DATA IN THIS EXERCISE -
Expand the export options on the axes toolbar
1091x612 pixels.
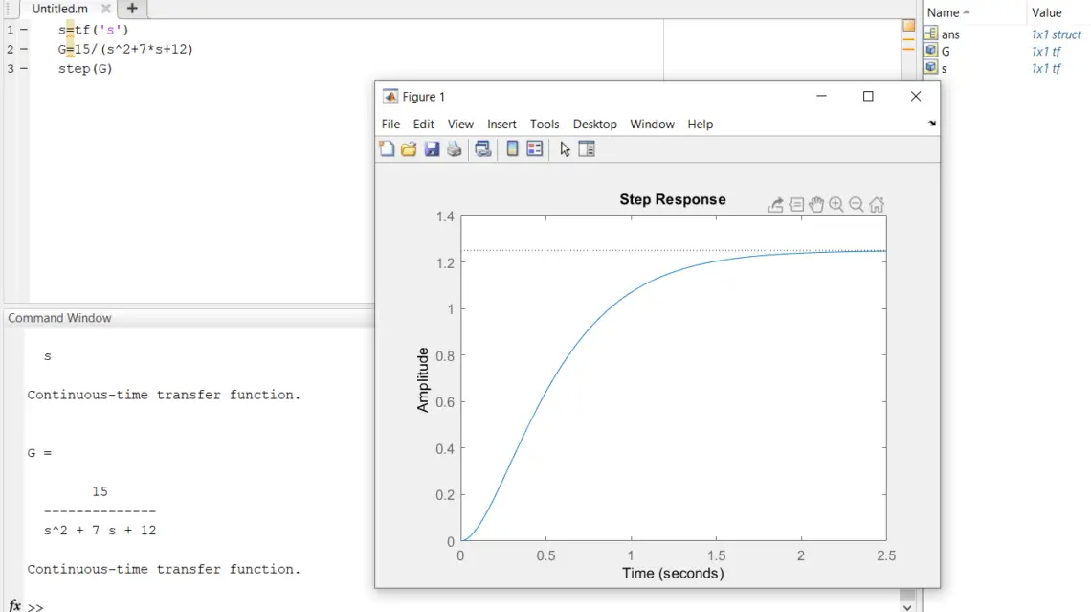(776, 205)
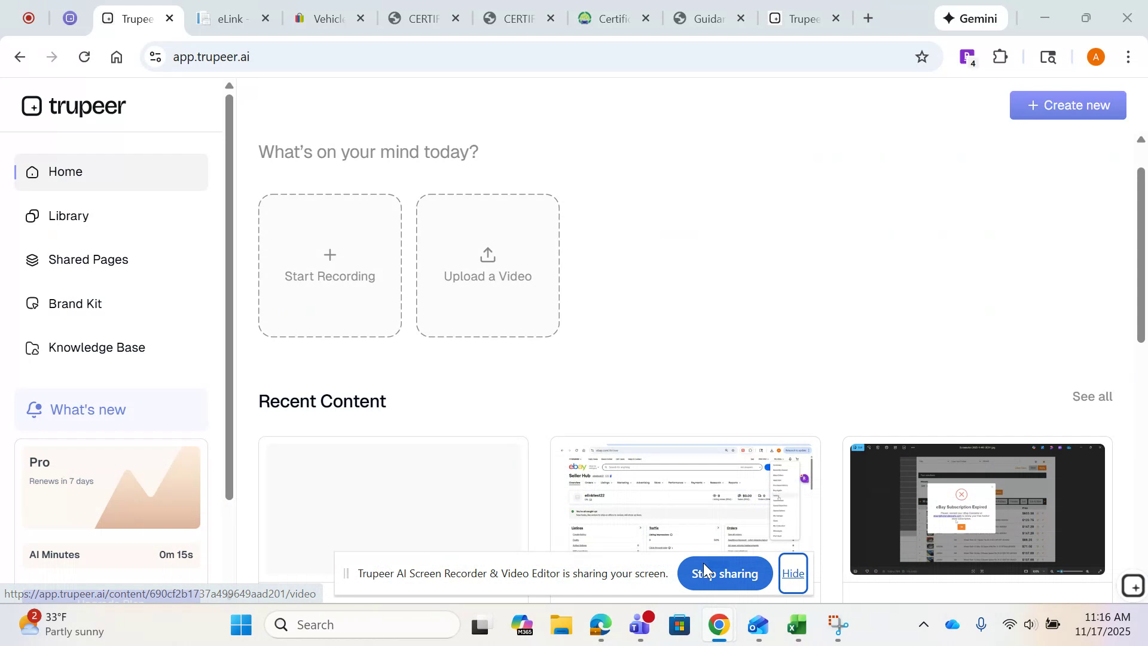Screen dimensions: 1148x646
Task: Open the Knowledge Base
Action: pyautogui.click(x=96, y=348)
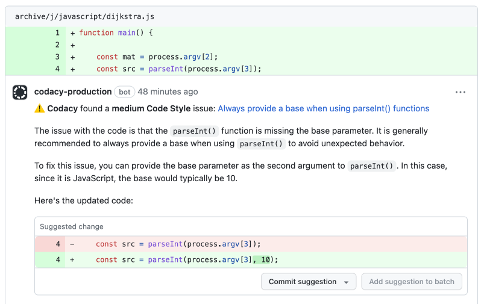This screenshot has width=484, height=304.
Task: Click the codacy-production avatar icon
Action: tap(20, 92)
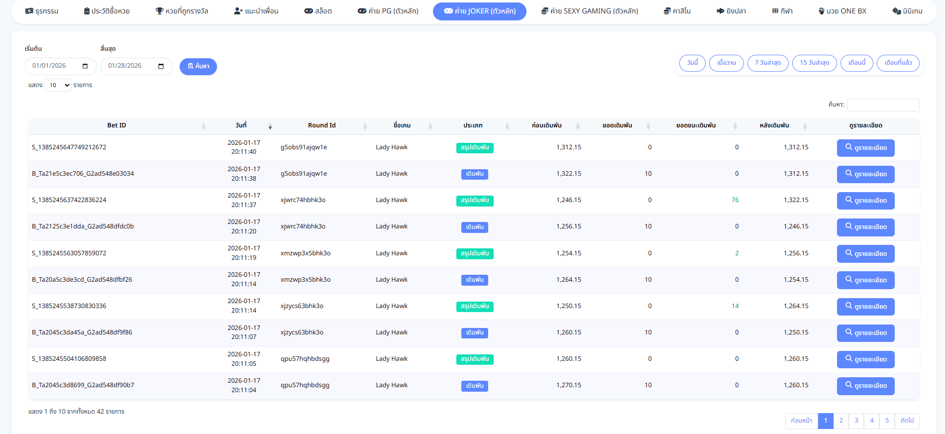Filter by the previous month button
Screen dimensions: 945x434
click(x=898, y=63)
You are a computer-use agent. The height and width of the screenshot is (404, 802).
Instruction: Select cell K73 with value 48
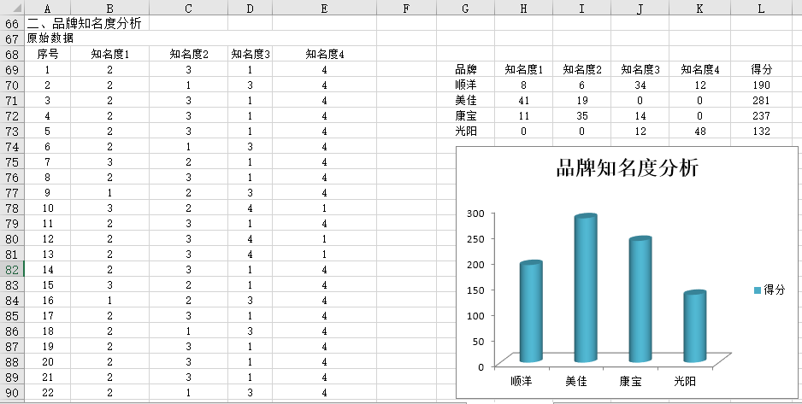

AIM -
Set out every line of the rows above as a numbered list, omitting blank lines and leaving the pictures out.

WRITTEN RESPONSE -
1. Expand the export options on the axes toolbar
2. 1091x612 pixels.
3. (776, 205)
4. Screen dimensions: 1148x646
5. Task: Open the Knowledge Base
6. Action: pyautogui.click(x=96, y=348)
7. This screenshot has width=484, height=304.
8. Task: Click the codacy-production avatar icon
9. Action: tap(20, 92)
10. Filter by the previous month button
11. Screen dimensions: 945x434
12. click(x=898, y=63)
13. You are a computer-use agent. The height and width of the screenshot is (404, 802).
14. Instruction: Select cell K73 with value 48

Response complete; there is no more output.